This resource was developed as part of the AHA’s Teaching Things project.
Activity
The sources in this activity combine an object, a visual image, and an oral history interview. The cage crinoline was worn underneath a dress and was popular in the United States from the mid-1850s into the 1880s. It replaced earlier, heavier forms of underskirts. The cage crinoline was made from a set of hoops, often made of steel, whalebone, or other materials that would hold the shape. The hoops were attached by cloth strips. Cage crinolines were much lighter than earlier crinolines and allowed the circumference of women’s skirts to become larger because the stiff hoops could hold the weight of the fabric up and out.
- Examine the photograph of the cage crinoline at the Metropolitan Museum of Art. Imagine what it would be like to wear this undergarment. How would it affect your daily activities?

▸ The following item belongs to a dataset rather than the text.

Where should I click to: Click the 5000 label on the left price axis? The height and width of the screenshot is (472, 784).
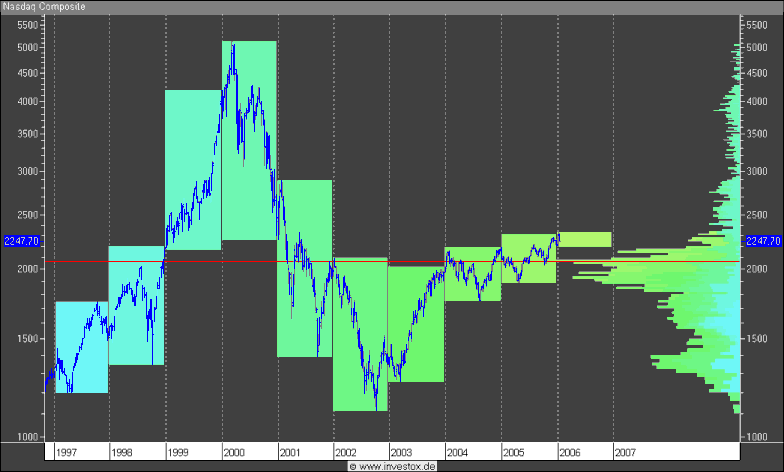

- Describe the scene and the story being told in the cartoon from Frank Leslie’s Illustrated Newspaper. Keeping in mind that cartoons are humor, and that humor often exaggerates, how can you relate this portrayal of the cage crinoline to the concept of “separate spheres” for women during this historic period?
- Rivana Boynton was interviewed during a large project funded by the federal government in the 1930s. She was one of more than two thousand people interviewed who were born enslaved. They were asked by interviewers to recall their lives during enslavement. The excerpt in this assignment is Boynton’s response to the interviewer’s specific question, “Do you remember when women wore hoops in their skirts and when they stopped wearing them and wore narrow skirts?”
Why might an interviewer ask this question of a formerly enslaved woman? What does Boynton’s answer reveal? How does Boynton’s ownership of a cage crinoline during the period of her life when she was enslaved relate to the concept of “separate spheres” and racism?